Foreign Minister Guido Westerwelle and Defence Minister Thomas de Maiziere told the Bild am Sonntag newspaper that negotiations with the Islamist militant group was the only realistic option for lasting peace.

"Reconciliation does not happen among friends but rather between erstwhile opponents," Westerwelle was quoted as saying.

"That is what we need to work on instead of speculation about who might not be ready to reconcile."

Germany has the third largest contingent of foreign troops in Afghanistan but had long rejected proposals to include the Taliban in peace negotiations.

Westerwelle, who will host ministers from more than 100 countries in the western city of Bonn on December 5 to discuss the future of Afghanistan after the withdrawal of NATO troops in 2014, said there was no guarantee of success.

"But all agree that it must be tried," he said.

The West "cannot simply say, 'You are evil, we won't negotiate with you'," added de Maiziere.

"We cannot exclude everyone from the inner-Afghan reconciliation process who once had a sword in his hand," he said.

Only when "a sufficient number of important groups" take part will the peace process have a chance of working.

Westerwelle said the war in Afghanistan could not be won militarily.

"After 10 years it is obvious that in Afghanistan, there can only be a political solution, not a military one," he said.

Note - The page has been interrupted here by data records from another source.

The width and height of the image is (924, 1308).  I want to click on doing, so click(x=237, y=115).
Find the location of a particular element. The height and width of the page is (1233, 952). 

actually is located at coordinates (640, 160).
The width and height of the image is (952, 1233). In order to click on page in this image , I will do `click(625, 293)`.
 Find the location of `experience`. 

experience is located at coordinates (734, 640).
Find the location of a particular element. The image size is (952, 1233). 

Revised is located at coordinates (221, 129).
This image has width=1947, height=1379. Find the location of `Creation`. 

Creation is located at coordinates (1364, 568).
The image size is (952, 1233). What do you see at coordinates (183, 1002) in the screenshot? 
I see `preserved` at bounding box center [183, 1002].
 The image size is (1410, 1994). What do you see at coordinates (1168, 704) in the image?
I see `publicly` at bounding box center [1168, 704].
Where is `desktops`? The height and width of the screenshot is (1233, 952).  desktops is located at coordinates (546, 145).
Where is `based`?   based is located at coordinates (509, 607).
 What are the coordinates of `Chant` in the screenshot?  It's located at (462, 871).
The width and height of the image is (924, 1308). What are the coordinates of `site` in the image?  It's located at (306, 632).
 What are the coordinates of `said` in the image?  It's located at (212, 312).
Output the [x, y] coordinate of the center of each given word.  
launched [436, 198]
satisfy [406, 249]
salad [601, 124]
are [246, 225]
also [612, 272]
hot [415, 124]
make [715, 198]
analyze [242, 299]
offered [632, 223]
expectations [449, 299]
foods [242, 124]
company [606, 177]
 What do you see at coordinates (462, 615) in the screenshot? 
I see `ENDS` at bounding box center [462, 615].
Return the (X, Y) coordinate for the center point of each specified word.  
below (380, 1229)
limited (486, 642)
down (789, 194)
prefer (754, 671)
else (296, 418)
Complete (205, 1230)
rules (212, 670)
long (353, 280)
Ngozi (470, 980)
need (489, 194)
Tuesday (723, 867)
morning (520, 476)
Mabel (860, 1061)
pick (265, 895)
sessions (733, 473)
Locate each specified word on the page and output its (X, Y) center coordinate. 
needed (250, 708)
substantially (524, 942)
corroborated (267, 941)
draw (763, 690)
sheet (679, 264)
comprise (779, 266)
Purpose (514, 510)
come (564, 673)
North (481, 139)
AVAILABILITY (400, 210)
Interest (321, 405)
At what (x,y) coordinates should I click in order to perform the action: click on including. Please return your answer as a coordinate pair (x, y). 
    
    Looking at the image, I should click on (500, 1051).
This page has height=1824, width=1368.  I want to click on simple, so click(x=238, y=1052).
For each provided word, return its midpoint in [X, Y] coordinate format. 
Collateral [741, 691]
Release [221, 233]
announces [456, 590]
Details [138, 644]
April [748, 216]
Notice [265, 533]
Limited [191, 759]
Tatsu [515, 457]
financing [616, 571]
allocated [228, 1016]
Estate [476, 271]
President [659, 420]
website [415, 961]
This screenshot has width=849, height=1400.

Taliban fighters frequently attack convoys supplying NATO troops in Afghanistan and neighbouring Pakistan, as part of a 10-year insurgency against the western-backed Kabul government since US troops toppled their regime in 2001.

This month, Afghan elders backed talks with Taliban who renounce violence, despite the assassination in September of peace envoy Burhanuddin Rabbani which officials blame on insurgents.

De Maiziere said Berlin would keep troops in Afghanistan after the NATO pullout at the end of 2014, to focus on the training of local forces.